#### Exercise objective
In the records below, the lines from the one containing "1024x768 pixels." through the last are to be reproduced exactly and alone.

(Source records)

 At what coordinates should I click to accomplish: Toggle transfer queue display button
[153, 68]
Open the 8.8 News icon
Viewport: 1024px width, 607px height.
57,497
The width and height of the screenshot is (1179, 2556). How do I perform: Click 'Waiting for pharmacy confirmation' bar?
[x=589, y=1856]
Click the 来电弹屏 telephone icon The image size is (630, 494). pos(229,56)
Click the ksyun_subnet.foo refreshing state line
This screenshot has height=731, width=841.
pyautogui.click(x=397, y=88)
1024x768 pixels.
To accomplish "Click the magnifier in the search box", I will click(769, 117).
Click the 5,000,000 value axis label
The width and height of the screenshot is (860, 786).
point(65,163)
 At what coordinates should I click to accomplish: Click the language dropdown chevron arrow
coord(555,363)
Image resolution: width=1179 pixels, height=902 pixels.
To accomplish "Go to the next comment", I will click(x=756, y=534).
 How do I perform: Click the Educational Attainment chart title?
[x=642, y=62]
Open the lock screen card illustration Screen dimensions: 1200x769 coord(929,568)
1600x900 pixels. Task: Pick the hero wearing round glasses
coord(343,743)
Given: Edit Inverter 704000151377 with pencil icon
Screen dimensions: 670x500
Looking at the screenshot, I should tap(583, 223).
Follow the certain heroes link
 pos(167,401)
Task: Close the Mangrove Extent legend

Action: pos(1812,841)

#### Exercise response
1024x768 pixels.
To accomplish "Click the magnifier in the search box", I will click(769, 117).
Click the 5,000,000 value axis label
The width and height of the screenshot is (860, 786).
point(65,163)
 At what coordinates should I click to accomplish: Click the language dropdown chevron arrow
coord(555,363)
Image resolution: width=1179 pixels, height=902 pixels.
To accomplish "Go to the next comment", I will click(x=756, y=534).
 How do I perform: Click the Educational Attainment chart title?
[x=642, y=62]
Open the lock screen card illustration Screen dimensions: 1200x769 coord(929,568)
1600x900 pixels. Task: Pick the hero wearing round glasses
coord(343,743)
Given: Edit Inverter 704000151377 with pencil icon
Screen dimensions: 670x500
Looking at the screenshot, I should tap(583, 223).
Follow the certain heroes link
 pos(167,401)
Task: Close the Mangrove Extent legend

Action: pos(1812,841)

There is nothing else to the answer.